A faithful copy of the data is the goal; set it down exactly, without the images.
*** MATERIAL PROVIDED Section Begins ***
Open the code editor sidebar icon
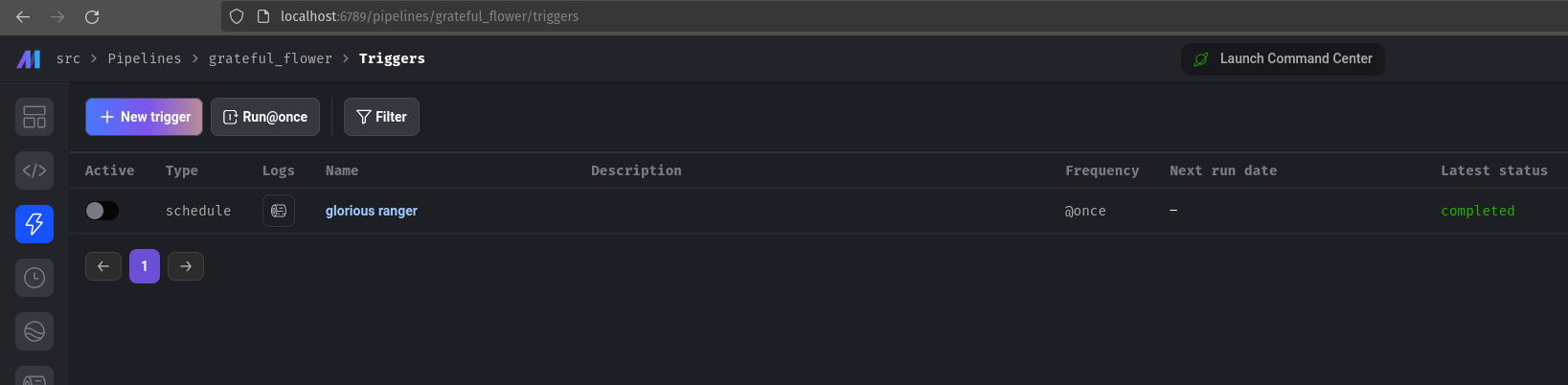 click(34, 170)
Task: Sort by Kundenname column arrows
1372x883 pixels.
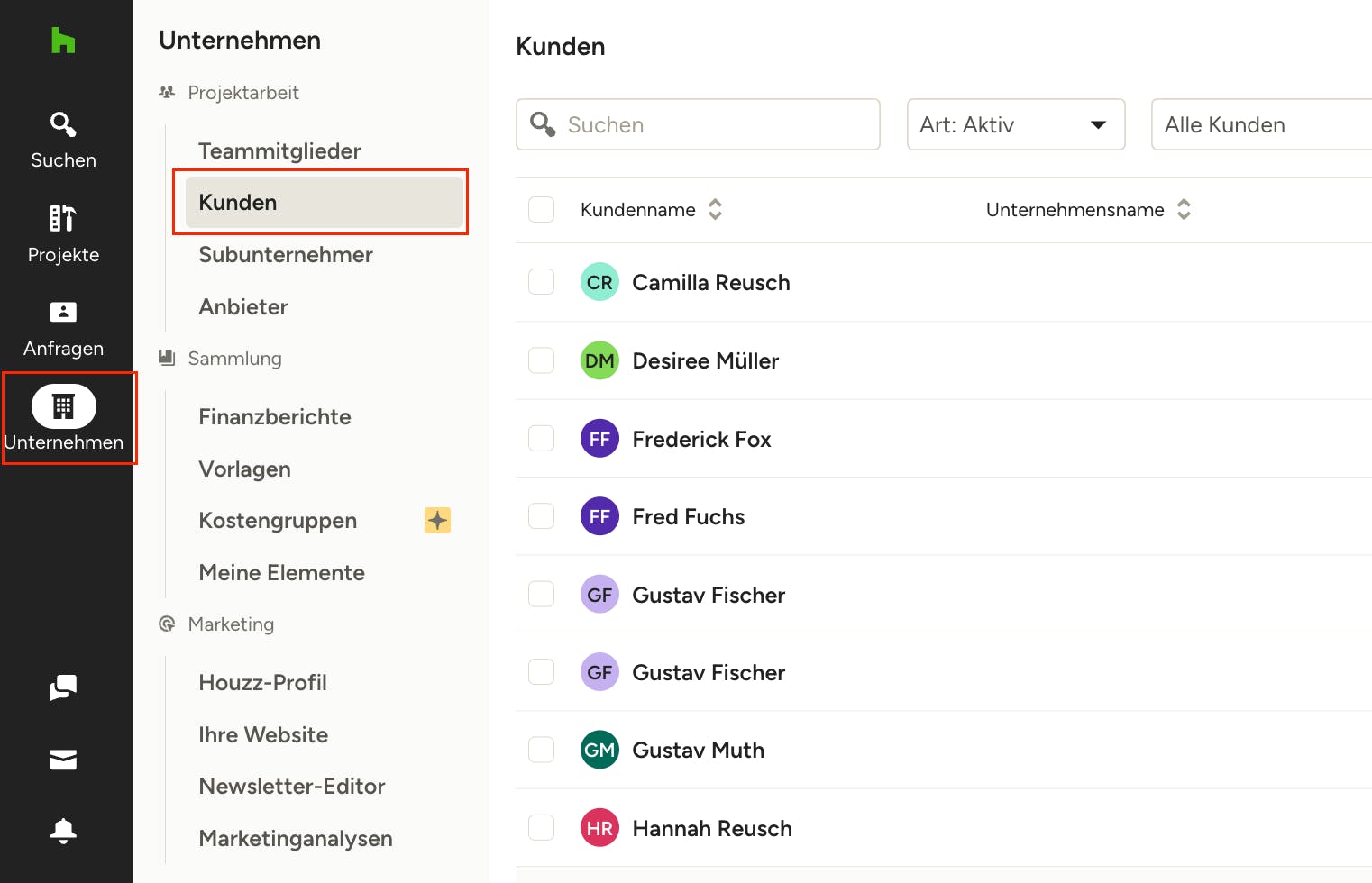Action: (x=715, y=210)
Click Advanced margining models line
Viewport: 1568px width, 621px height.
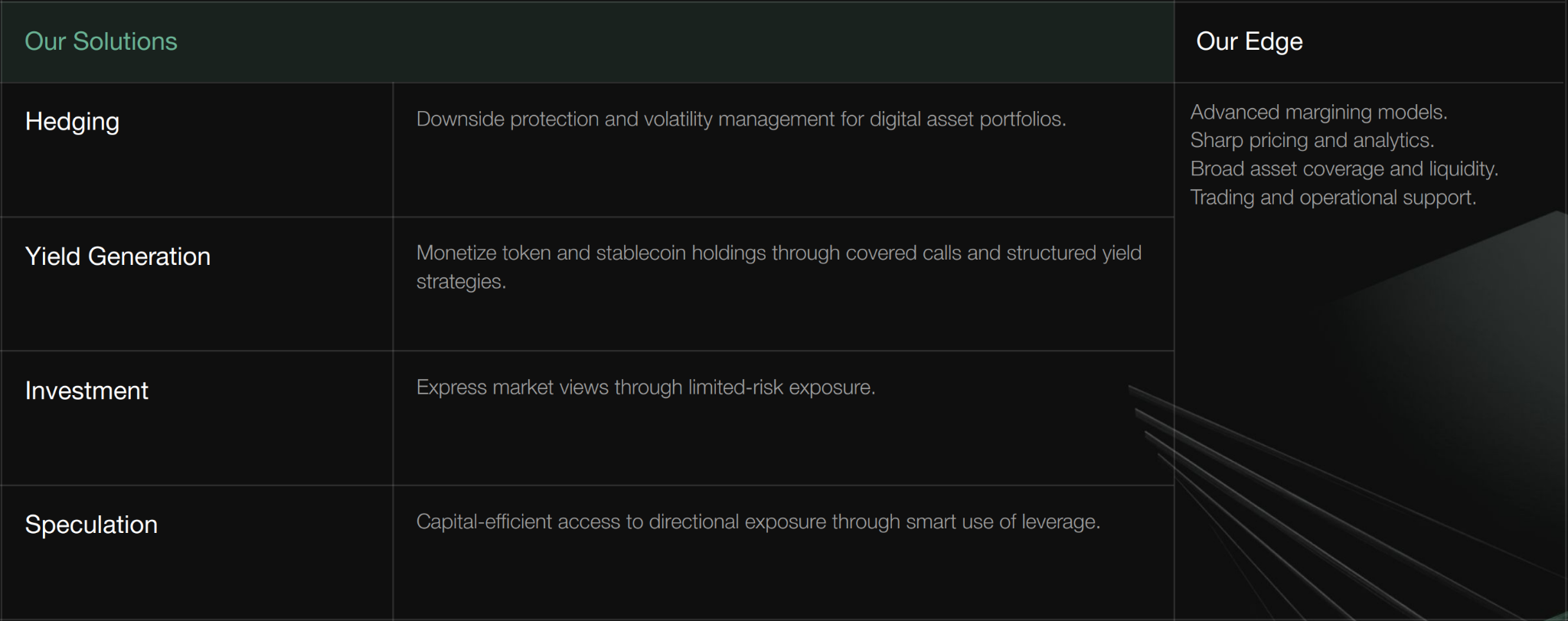click(x=1318, y=113)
*** MATERIAL PROVIDED Section Ends ***
■ **ANSWER FOR THE TASK**:
Open the code editor sidebar icon
 click(34, 170)
Task: Sort by Kundenname column arrows
1372x883 pixels.
Action: (x=715, y=210)
Click Advanced margining models line
Viewport: 1568px width, 621px height.
click(x=1318, y=113)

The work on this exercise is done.